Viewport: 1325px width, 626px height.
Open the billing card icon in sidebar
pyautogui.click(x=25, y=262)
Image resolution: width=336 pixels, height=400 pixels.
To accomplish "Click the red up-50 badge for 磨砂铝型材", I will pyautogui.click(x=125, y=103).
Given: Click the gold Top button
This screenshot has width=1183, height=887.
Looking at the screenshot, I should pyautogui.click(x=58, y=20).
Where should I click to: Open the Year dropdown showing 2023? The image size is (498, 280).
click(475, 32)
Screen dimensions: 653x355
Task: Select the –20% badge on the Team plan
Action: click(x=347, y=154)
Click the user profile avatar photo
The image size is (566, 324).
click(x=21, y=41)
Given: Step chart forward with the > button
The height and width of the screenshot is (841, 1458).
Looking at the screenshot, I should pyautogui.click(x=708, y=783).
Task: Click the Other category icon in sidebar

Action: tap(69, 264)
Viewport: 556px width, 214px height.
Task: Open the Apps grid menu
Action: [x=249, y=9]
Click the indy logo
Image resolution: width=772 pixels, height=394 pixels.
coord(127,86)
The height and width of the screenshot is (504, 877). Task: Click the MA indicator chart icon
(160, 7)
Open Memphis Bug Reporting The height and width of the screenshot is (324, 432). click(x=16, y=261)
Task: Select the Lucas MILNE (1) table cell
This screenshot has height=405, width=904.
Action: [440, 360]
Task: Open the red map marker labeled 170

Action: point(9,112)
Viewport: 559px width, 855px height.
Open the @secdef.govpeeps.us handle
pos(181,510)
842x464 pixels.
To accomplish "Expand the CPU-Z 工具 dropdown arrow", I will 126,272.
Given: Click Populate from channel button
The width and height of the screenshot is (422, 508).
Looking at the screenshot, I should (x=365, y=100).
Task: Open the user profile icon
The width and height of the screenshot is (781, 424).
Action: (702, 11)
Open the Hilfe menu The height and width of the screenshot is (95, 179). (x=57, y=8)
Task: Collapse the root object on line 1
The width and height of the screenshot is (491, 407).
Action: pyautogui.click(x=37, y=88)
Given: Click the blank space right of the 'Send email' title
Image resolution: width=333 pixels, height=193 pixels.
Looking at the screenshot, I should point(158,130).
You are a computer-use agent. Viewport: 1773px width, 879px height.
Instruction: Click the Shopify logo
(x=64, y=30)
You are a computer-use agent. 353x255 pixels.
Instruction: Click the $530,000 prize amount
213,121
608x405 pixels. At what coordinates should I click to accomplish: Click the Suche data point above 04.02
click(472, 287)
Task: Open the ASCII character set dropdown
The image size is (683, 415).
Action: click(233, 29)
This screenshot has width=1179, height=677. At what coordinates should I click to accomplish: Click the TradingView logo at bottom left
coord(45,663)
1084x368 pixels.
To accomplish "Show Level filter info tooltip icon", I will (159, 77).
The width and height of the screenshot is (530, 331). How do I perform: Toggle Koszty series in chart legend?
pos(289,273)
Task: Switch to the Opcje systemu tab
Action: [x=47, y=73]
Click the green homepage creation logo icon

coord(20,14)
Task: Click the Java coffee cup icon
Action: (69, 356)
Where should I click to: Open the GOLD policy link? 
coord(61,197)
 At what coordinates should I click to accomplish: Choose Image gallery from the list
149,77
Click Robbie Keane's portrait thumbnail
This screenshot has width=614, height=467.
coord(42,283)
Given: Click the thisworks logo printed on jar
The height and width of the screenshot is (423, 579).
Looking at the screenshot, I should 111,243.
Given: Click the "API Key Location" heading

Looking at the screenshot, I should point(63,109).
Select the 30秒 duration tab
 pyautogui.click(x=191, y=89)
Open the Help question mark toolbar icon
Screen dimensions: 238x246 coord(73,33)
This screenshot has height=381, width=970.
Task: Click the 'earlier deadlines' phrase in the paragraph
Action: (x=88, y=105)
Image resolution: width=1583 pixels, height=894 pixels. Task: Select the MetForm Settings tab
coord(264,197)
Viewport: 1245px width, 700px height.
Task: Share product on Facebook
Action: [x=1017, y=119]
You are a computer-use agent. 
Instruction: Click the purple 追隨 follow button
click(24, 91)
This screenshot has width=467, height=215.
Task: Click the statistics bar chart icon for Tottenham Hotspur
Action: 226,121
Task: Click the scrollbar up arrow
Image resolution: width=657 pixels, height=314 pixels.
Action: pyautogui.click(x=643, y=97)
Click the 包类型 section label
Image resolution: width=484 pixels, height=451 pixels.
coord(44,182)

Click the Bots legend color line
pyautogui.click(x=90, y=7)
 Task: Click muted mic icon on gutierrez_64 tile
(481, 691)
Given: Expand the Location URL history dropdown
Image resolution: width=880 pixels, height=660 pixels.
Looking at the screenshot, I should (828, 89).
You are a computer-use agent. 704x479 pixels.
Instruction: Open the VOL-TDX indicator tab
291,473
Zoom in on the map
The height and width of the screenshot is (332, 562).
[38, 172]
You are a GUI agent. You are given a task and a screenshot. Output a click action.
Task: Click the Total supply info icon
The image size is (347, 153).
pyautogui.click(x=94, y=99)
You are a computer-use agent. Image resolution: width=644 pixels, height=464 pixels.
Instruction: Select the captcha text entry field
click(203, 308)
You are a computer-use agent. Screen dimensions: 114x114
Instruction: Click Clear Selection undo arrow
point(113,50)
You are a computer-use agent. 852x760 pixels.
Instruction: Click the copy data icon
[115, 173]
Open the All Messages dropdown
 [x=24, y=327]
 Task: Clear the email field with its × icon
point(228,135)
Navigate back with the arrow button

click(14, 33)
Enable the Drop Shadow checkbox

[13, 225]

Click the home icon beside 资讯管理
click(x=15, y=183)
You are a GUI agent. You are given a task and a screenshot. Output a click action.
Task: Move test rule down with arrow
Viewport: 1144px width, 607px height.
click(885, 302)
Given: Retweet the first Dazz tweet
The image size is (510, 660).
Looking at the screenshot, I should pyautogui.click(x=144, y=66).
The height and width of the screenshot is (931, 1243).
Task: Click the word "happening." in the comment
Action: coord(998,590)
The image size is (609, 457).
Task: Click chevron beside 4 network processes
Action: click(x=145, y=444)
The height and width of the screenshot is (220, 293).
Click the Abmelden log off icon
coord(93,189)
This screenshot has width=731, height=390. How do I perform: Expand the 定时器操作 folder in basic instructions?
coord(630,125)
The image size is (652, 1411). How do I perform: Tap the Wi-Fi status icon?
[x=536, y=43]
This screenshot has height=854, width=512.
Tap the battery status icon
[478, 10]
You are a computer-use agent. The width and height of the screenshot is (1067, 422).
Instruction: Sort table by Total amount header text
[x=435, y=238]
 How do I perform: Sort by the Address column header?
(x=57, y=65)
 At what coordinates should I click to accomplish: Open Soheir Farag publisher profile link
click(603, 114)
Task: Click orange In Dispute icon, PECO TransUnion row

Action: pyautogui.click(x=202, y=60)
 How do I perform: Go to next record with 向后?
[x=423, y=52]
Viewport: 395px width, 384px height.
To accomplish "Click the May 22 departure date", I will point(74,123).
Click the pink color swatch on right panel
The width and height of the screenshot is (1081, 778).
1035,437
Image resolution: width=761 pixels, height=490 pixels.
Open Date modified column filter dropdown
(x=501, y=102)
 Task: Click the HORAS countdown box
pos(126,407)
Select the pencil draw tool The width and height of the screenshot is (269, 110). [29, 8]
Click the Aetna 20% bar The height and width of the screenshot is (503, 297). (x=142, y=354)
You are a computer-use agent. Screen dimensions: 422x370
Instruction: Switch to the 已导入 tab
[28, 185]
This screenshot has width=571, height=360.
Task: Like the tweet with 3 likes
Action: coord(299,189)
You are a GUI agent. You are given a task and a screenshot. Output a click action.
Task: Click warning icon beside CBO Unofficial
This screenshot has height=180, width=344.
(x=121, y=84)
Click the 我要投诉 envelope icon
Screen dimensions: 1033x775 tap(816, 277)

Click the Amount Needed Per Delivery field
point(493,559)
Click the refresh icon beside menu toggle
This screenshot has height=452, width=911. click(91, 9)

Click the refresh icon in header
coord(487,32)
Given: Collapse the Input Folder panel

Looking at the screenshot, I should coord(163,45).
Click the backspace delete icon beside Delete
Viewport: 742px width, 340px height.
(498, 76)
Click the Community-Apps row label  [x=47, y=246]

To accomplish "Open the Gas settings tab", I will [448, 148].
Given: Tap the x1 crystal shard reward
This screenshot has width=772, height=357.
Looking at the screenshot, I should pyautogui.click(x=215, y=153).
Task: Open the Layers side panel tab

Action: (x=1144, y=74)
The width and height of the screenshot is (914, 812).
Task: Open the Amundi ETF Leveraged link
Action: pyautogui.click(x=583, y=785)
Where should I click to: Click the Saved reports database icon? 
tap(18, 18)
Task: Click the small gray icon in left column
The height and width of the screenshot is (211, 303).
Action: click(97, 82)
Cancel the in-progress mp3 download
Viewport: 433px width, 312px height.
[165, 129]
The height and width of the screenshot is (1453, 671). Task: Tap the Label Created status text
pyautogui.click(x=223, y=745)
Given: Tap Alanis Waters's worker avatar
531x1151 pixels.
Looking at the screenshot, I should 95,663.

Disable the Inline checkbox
┄┄┄┄┄┄┄┄┄┄
● TASK REQUIREMENTS:
When the line with "The width and height of the screenshot is (781, 424)." is reached in the data above, start copying there, and copy each line exactly until the line with "Given: Click the blank" has been copied; copy nothing else.

● EXPECTED ANSWER:
The width and height of the screenshot is (781, 424).
Action: (702, 11)
Open the Hilfe menu The height and width of the screenshot is (95, 179). (x=57, y=8)
Task: Collapse the root object on line 1
The width and height of the screenshot is (491, 407).
Action: pyautogui.click(x=37, y=88)
Given: Click the blank space right of the 'Send email' title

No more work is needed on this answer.